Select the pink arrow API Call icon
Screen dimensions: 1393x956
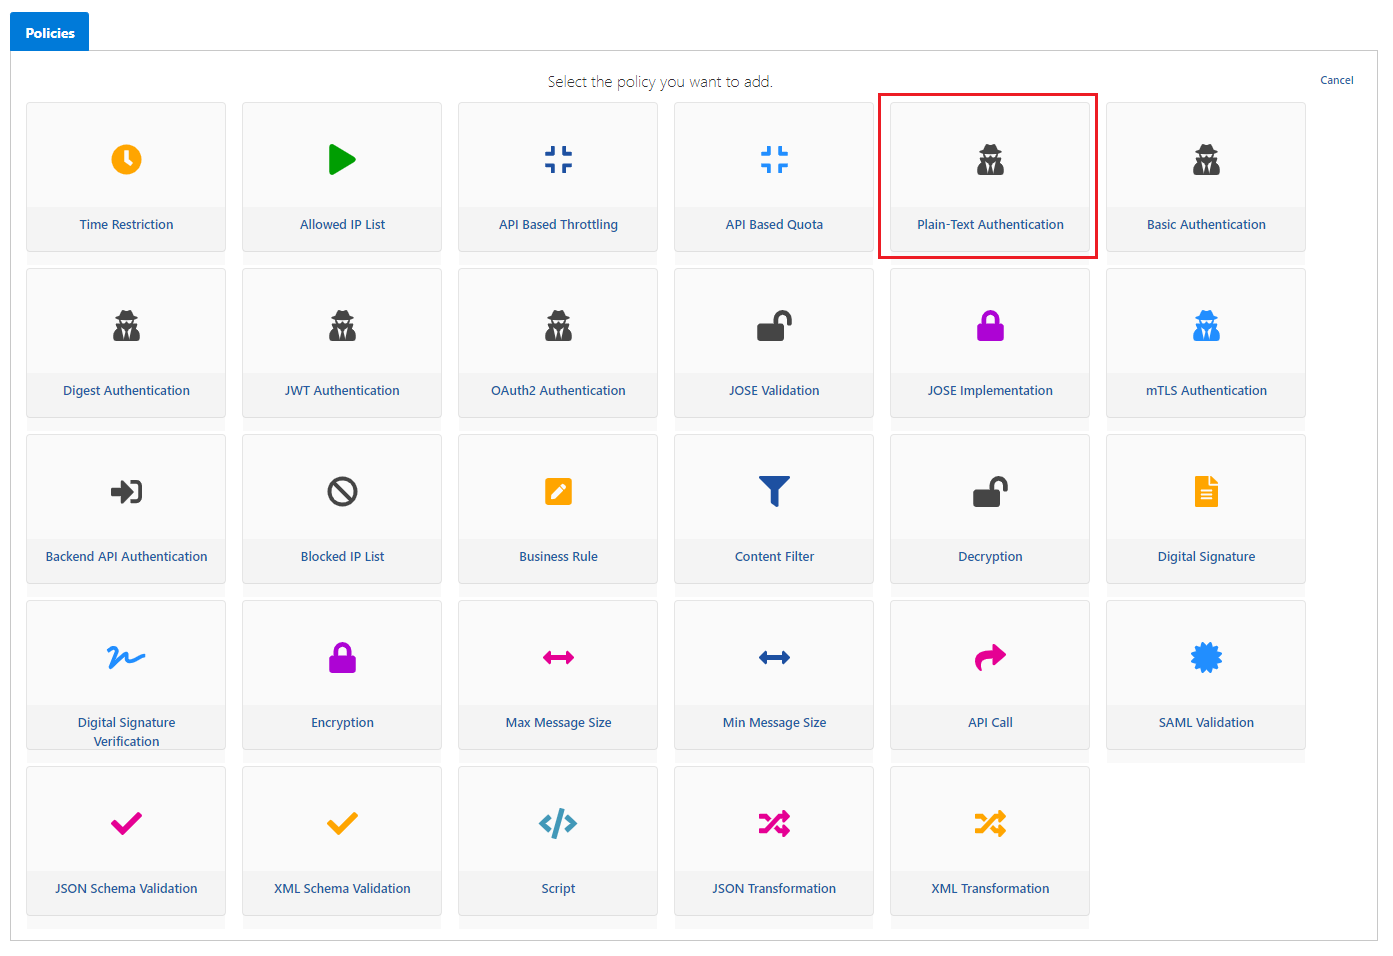(x=990, y=657)
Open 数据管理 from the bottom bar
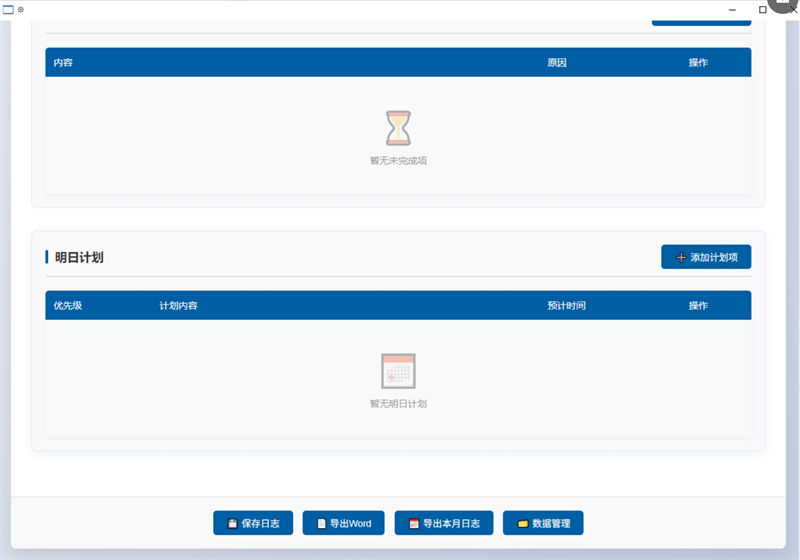The image size is (800, 560). coord(543,523)
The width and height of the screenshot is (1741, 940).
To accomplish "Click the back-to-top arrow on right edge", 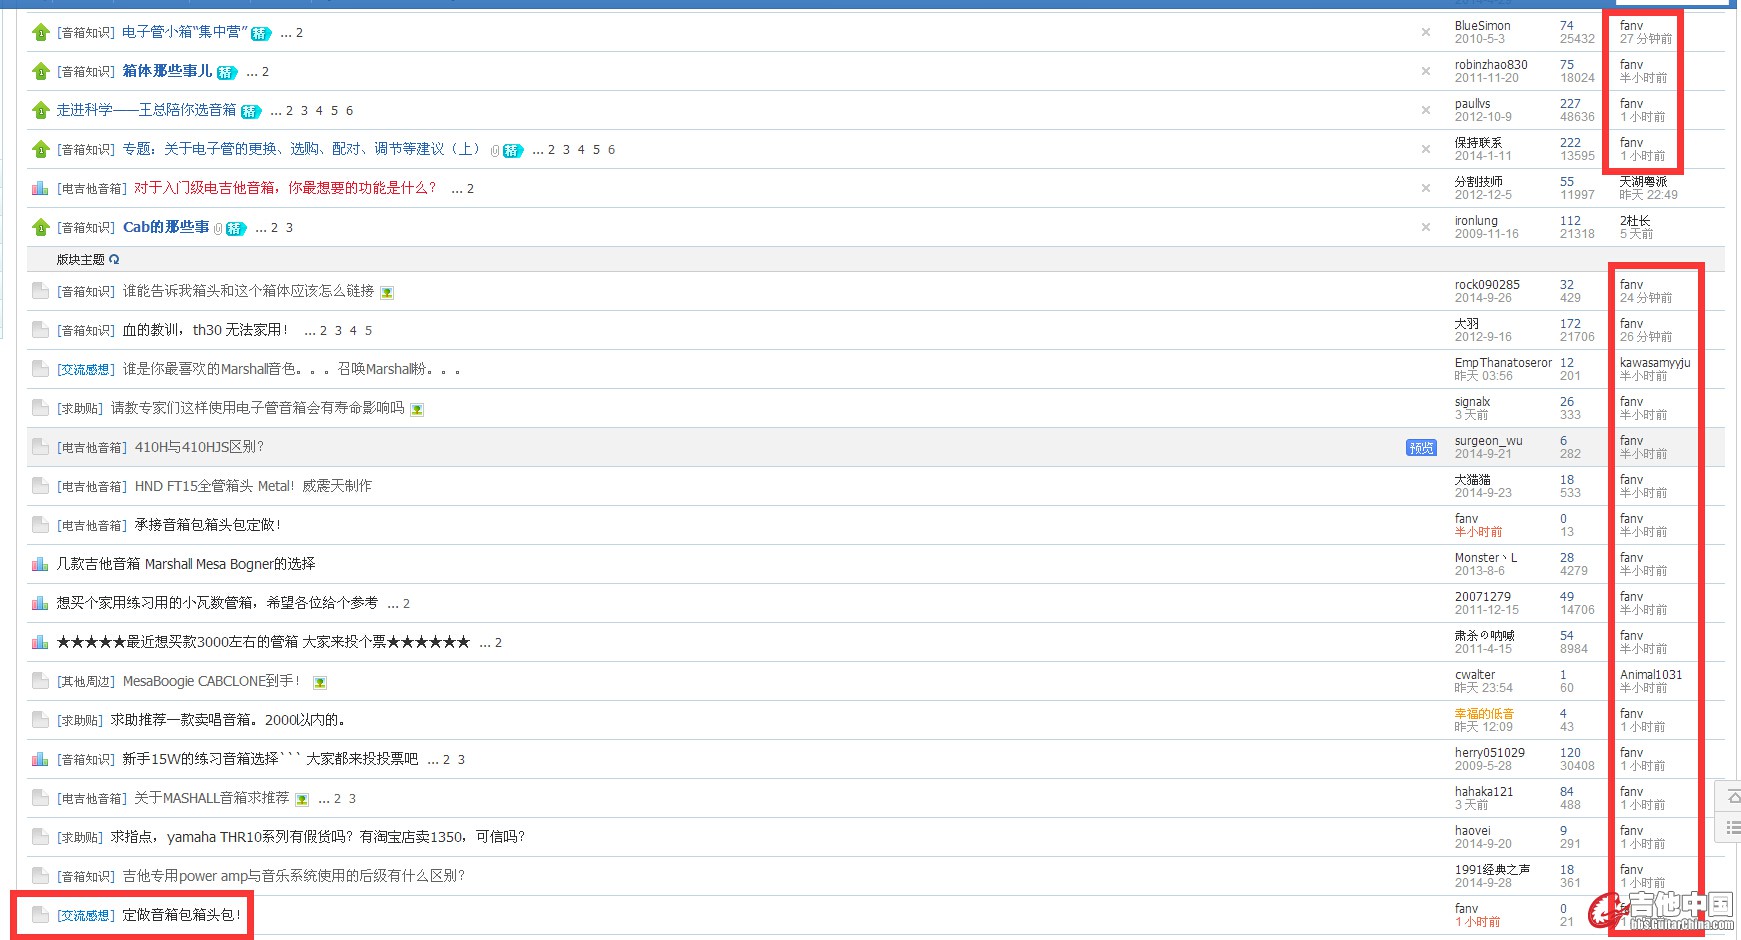I will [x=1730, y=797].
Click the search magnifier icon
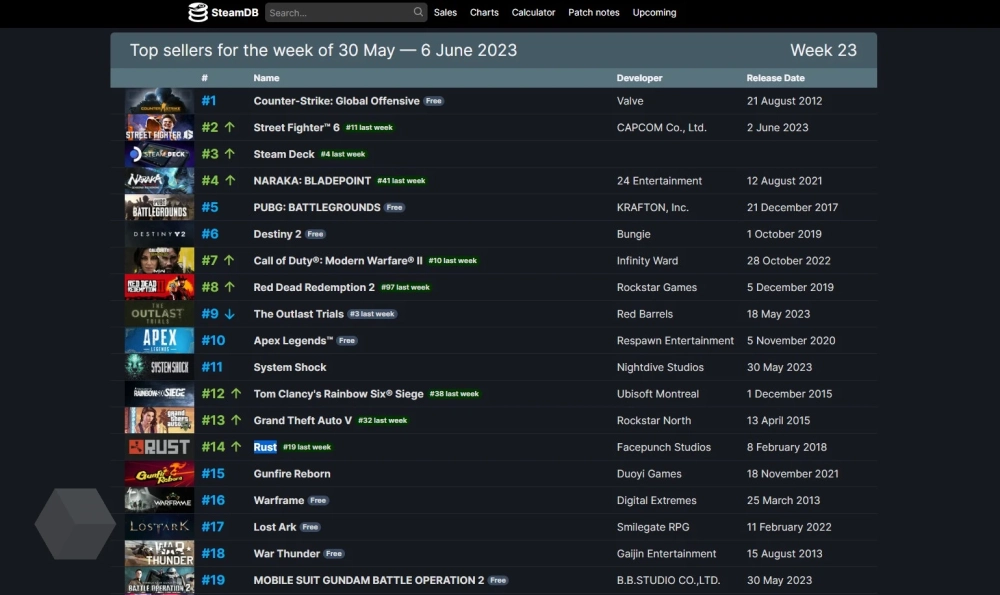Viewport: 1000px width, 595px height. click(418, 12)
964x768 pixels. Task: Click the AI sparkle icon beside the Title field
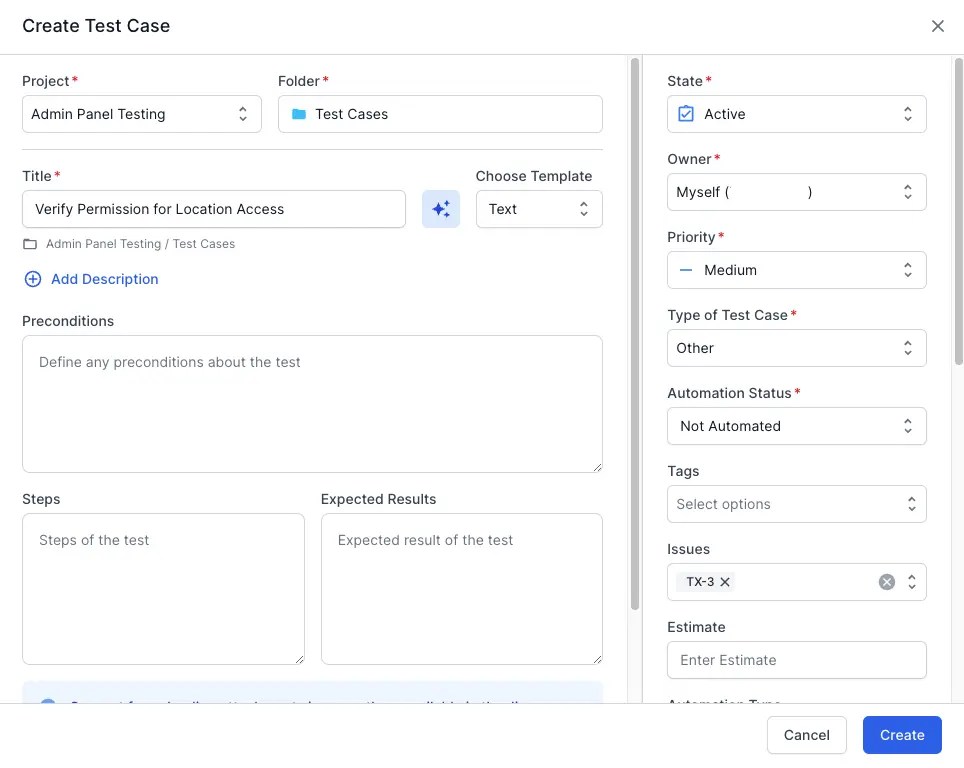(x=441, y=209)
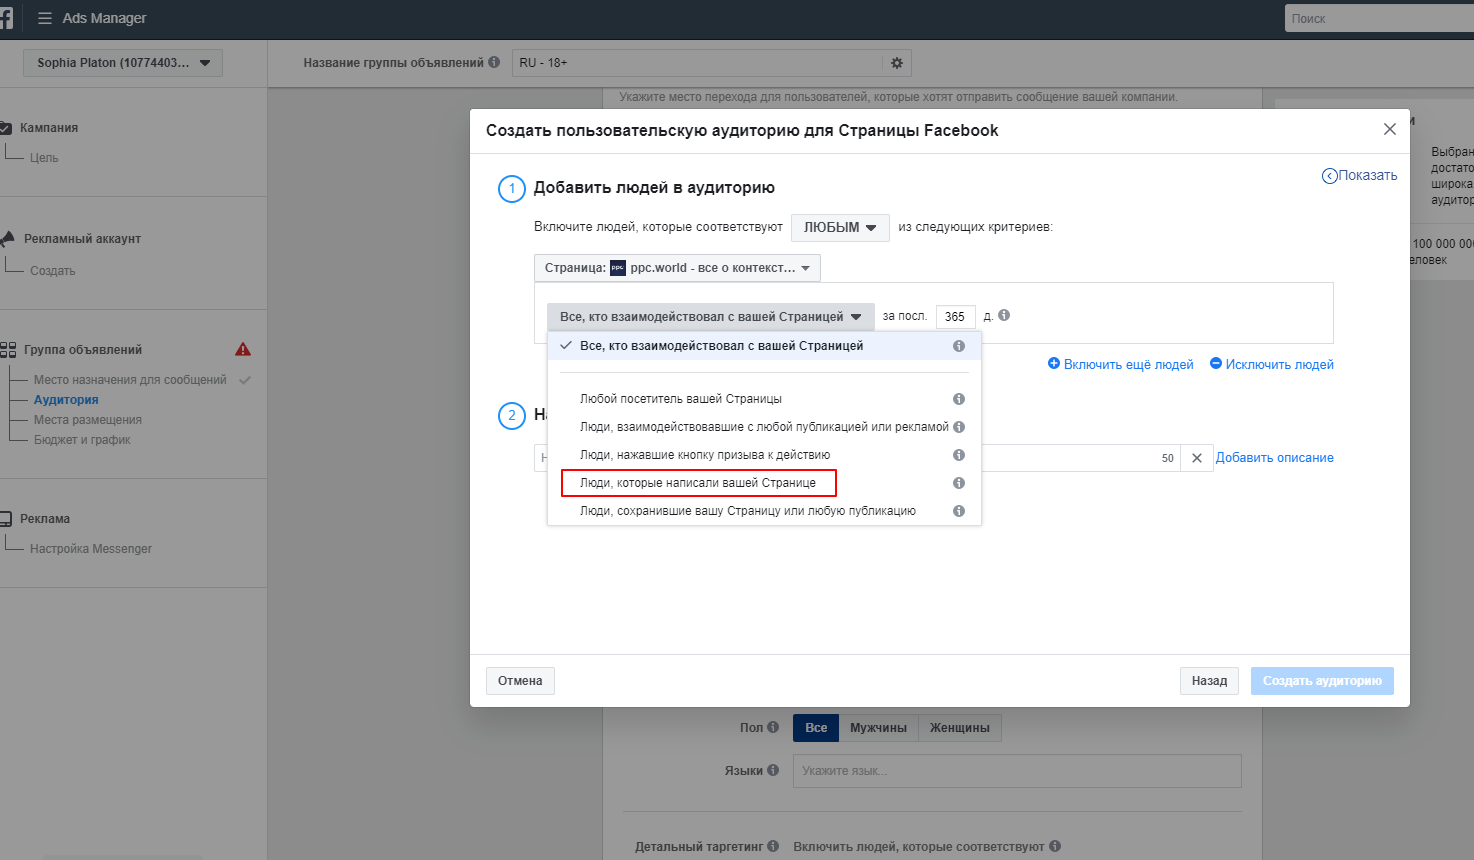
_ _ _ _ _ _ _
Look above for the line containing "964x768 pixels. Task: Click", then retype it and each line after it to the end of the records, exactly and without pictures.

964x768 pixels. Task: Click the AI sparkle icon beside the Title field
(x=441, y=209)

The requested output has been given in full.